Попробую сесть. Простыня... моя одежда!
– Прошу прощения, - сказал он, словно читая ее мысли. Некоторые вещи просто противоречили колготкам и мини-платью. Все выстирано и высушено, ждет вас в любую минуту. Вон там.
Коричневая шерсть, колготки и туфли на стуле.
Он предупредительно отошел, поставив стакан возле одинокого графина на ночном столике.
– Какие вещи?
– Рвота. Судно, - откровенно объяснил он.
Простыня может укрыть ее тело, но не смущение.
– Мне так неприятно. Я, должно быть...
Он качает головой, фигура его раскачивается перед глазами.
– Вы перенесли шок, который еще продолжается.
Мужчина заколебался, она впервые заметила у него колебание. Теперь уже она почти читала чужие мысли. Нужно ли ей об этом говорить? Конечно, нужно. И он сделал это.
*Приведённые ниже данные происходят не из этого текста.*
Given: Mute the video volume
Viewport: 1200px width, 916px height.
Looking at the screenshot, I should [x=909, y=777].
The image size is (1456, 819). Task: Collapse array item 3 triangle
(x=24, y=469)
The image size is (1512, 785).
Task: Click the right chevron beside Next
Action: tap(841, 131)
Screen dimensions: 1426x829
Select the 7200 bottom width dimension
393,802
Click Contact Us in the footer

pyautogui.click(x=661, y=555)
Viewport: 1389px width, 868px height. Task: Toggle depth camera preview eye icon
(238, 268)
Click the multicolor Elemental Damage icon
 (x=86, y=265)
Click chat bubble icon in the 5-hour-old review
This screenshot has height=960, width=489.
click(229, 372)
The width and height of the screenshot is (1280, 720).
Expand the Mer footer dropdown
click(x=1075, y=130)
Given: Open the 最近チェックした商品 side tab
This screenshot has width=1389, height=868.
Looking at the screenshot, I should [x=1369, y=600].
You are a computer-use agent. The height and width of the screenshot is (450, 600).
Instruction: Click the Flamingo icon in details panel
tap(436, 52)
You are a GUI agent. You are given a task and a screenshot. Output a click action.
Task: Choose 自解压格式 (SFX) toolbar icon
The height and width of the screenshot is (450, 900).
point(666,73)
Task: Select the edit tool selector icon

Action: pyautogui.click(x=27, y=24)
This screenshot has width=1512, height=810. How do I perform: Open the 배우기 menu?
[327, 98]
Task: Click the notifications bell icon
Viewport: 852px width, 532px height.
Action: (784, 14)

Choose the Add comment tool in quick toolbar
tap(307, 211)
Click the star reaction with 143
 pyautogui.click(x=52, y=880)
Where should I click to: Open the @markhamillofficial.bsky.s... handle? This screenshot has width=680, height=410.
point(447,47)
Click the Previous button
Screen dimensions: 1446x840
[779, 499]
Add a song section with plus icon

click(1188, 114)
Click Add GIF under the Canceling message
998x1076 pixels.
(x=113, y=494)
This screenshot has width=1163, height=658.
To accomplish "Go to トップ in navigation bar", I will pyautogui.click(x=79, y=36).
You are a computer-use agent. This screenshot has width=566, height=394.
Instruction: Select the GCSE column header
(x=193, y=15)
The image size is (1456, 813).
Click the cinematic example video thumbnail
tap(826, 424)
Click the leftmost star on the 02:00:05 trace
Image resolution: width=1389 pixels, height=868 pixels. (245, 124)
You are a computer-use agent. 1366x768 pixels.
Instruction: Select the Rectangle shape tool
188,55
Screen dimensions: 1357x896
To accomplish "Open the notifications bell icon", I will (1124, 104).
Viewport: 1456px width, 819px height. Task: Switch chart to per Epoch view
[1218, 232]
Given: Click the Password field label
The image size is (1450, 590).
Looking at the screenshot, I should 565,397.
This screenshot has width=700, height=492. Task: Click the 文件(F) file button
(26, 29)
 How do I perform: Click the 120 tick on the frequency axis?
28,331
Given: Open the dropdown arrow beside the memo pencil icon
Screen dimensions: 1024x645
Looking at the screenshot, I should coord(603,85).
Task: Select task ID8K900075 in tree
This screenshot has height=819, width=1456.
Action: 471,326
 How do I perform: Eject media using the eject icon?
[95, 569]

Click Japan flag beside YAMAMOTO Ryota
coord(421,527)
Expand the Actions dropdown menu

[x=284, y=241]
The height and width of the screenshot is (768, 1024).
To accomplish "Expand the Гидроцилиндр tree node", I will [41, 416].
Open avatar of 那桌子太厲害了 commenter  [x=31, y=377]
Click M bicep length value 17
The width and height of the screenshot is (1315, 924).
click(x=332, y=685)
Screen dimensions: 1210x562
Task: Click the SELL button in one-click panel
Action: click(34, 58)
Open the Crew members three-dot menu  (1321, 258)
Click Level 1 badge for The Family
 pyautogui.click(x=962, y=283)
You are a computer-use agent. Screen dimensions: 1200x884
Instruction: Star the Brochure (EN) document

– Вы не хотели выходить из шока.
– Я ничего не помню.
– Груша, электроскоп. Укол, электростатическая реакция.
– Нет, - сказала она, - ничего не помню.
– Потом, вспомнив: - Нет!
– Возьмите себя в руки, - резко сказал он, и девушка увидела его возле кровати, над собой, почувствовала его руки на щеках.
– Не вздумайте снова уйти, вы можете с этим справиться. Можете, потому что теперь все уже в порядке, ясно? Все хорошо.
– Вы сказали, что у меня рак.
В ее голосе звучало обвинение.
– Это говорили вы, а не я.
– Но я была уверена.
– Это объясняет все, - произнес он, словно освободившись от тяжкого груза.
– Моя процедура ни в коем случае не могла вызвать трехдневного шока. Это было что-то, жившее в вас.